- **What you should do**: Line filter on the word "screenshot": copy each matching line from the entries.

- **Stored data entries**:
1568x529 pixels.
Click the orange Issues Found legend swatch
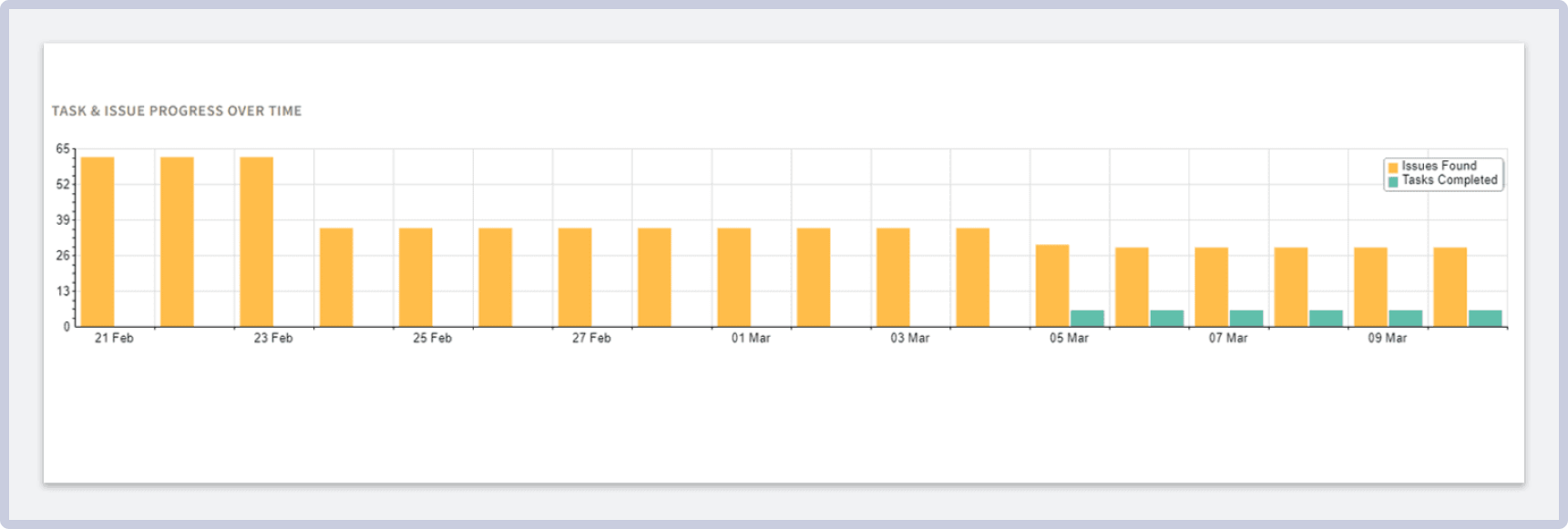pos(1392,168)
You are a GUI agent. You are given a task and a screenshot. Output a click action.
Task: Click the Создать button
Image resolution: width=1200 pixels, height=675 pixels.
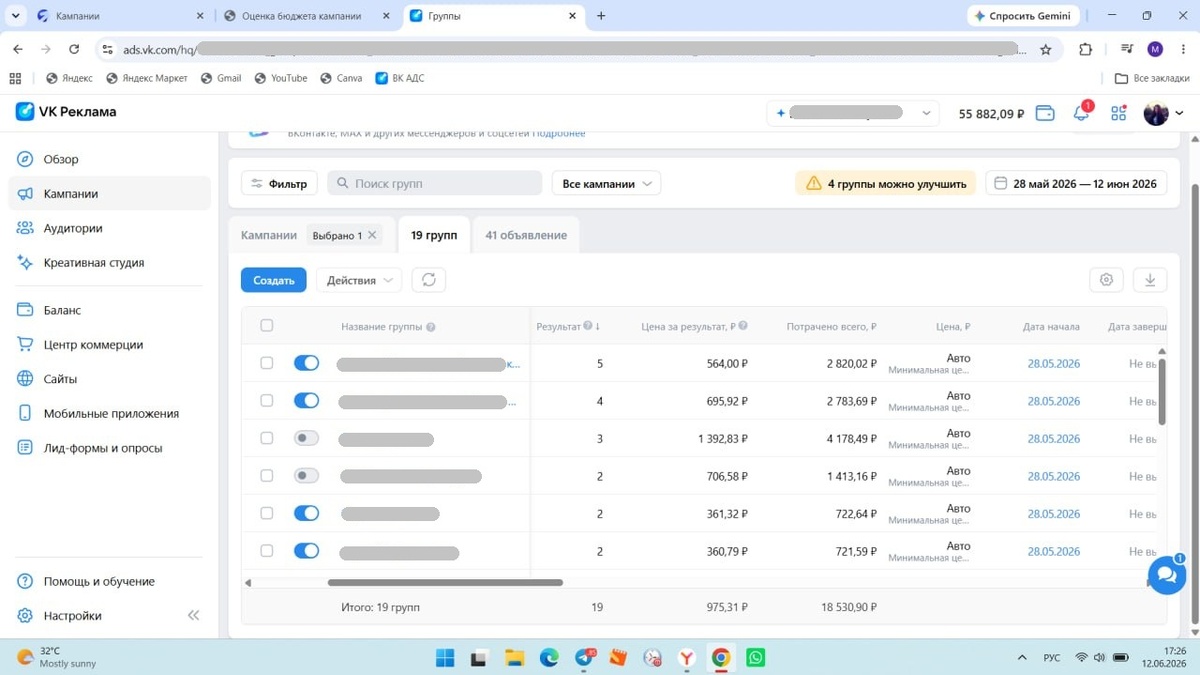273,280
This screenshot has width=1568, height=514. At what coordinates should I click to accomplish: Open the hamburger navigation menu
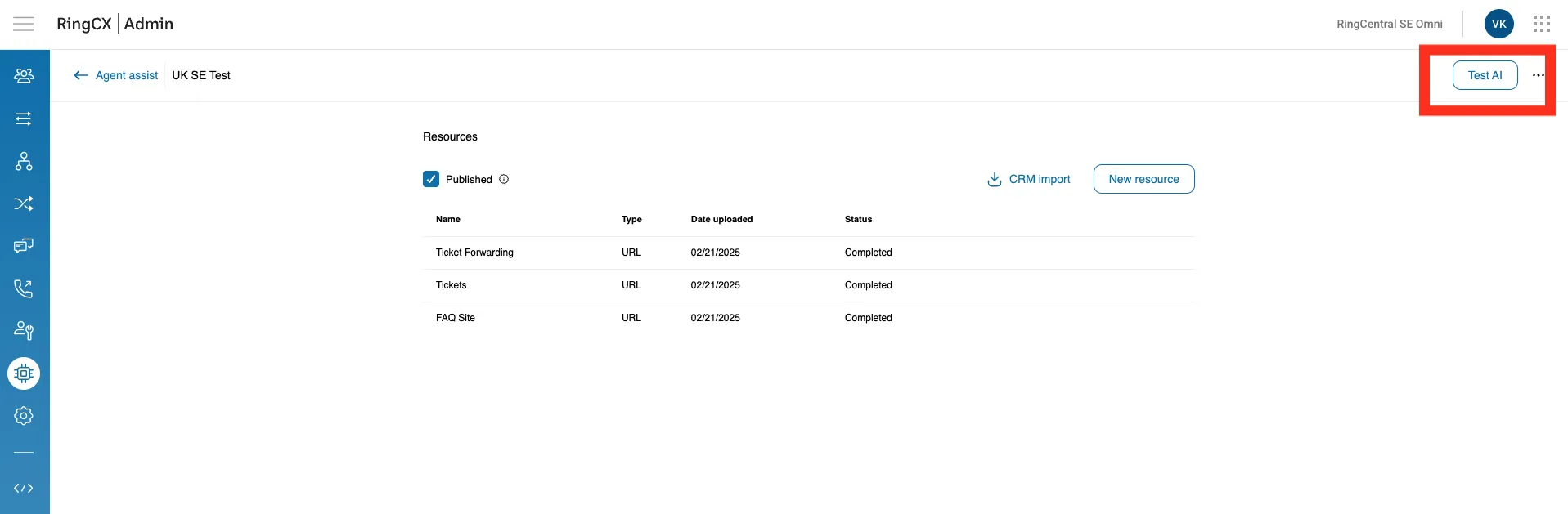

- **Answer to the problem**:
You are a GUI agent. You are given a task and a screenshot. Output a click action.
This screenshot has width=1568, height=514. At what coordinates should I click to accomplish: Open the hamburger navigation menu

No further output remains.